▸ Records supplied:
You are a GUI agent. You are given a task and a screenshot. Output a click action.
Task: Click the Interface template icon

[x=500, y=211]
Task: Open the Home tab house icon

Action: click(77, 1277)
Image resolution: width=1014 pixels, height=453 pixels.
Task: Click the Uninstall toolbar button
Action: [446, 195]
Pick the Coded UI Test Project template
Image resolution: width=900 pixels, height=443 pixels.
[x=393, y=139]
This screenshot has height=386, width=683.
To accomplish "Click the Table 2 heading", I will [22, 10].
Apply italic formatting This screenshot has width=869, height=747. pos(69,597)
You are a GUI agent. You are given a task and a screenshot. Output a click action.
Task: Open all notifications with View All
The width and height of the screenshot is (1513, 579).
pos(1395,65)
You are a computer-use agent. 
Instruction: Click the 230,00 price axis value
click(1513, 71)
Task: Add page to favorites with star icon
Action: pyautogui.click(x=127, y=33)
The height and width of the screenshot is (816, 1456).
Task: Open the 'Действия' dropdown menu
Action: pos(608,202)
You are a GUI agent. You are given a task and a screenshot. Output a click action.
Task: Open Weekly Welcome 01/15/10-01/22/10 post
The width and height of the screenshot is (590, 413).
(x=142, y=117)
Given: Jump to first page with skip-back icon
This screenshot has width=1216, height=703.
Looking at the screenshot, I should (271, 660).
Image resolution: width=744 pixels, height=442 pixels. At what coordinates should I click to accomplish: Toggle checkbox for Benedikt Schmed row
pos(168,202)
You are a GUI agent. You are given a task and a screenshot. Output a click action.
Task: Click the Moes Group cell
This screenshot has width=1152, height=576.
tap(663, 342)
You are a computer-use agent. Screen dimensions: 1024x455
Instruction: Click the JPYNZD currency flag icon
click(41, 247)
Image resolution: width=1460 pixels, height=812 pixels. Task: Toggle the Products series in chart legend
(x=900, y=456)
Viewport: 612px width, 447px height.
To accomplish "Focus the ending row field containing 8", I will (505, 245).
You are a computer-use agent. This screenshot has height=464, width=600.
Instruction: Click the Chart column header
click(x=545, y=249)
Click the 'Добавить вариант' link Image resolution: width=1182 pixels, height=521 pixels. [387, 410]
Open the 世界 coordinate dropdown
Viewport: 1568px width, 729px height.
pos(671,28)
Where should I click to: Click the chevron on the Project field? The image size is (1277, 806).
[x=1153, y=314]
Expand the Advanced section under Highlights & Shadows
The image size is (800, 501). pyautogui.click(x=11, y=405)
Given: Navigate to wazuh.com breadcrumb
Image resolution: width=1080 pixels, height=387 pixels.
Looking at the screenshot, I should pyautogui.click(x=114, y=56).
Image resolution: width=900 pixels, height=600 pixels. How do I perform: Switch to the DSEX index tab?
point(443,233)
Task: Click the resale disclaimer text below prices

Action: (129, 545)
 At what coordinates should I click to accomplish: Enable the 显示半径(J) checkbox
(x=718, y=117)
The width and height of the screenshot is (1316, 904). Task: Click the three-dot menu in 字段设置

▸ Problem description: Work through the material above and count the lines that contain the word "will". Only the number is to be given.

▸ Task response: 2